- The paper presents GRN integrating hierarchical binary quantization, global non-causal refinement, and entropy-guided sampling to address inefficiencies in diffusion and AR models.
- Detailed ablation studies show GRN achieves competitive FID scores and near-lossless reconstruction with as few as four quantization rounds on ImageNet.
- GRN’s adaptive refinement mechanism dynamically allocates computational steps, ensuring efficient synthesis across both image and video modalities.
Generative Refinement Networks: A Next-Generation Paradigm for Visual Synthesis
Motivation and Limitations of Existing Methods
Prevailing visual synthesis methods are dominated by diffusion models, especially transformer-based approaches, which achieve compelling results in image and video synthesis via iterative denoising of continuous representations. However, these models suffer from computational inefficiency due to their uniform allocation of inference steps for all samples, independent of sample complexity. Autoregressive (AR) models, while inherently adaptable to complexity via sequential token likelihoods, are limited by the quantization error of discrete representations and unmitigated accumulation of generation errors—issues exacerbated by strictly causal or masked decoding.
Generative Refinement Networks (GRN): Core Framework
The Generative Refinement Network (GRN) paradigm addresses the computational, representational, and optimization deficiencies inherent in both diffusion and AR models. GRN integrates three principal innovations:
- Hierarchical Binary Quantization (HBQ) enables high-fidelity, near-lossless discrete representation of images and videos by exponentially suppressing quantization error with layered, bitwise encoding.
- Global Refinement Mechanism allows non-causal, iterative revisitation of the entire token map, supporting erasing, filling, and retroactive correction of errors, thus overcoming error propagation of standard AR models.
- Entropy-Guided Complexity-Aware Sampling dynamically allocates refinement steps based on predicted token entropy, enabling adaptive computational cost to sample complexity with negligible quality loss.

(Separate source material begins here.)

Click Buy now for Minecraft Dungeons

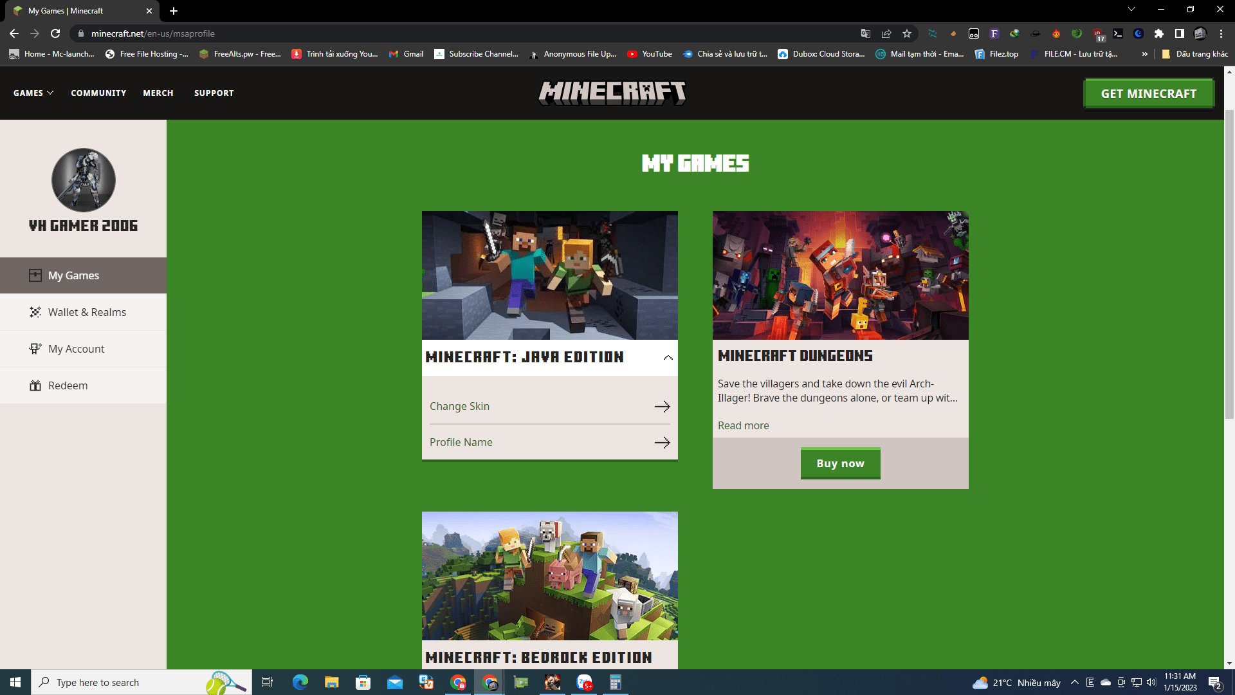(x=840, y=463)
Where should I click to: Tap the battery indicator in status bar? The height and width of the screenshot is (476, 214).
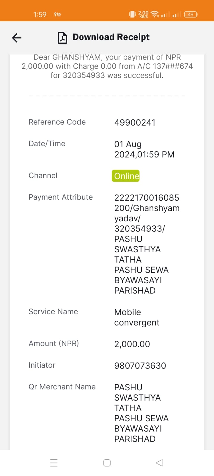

Hierarchical Binary Quantization as Lossless Discrete Tokenizer
HBQ operates on continuous VAE-encoded features, recursively partitioning the value space with a binary tree over M rounds of coarse-to-fine quantization. Each round produces a bit, progressively refining the recovered image or video and rapidly decaying quantization error, theoretically achieving losslessness as M increases.
Figure 1: Each VAE feature undergoes several rounds of hierarchical binary quantization, with exponential decay in quantization error.
Empirical results indicate that with as few as four HBQ rounds, rFID drops to 0.56 on ImageNet at 256×256—substantially outperforming prior continuous and discrete tokenizers at equivalent or higher compression ratios.
Figure 2: Visualization of hierarchical quantization and progressive reconstruction for M=4.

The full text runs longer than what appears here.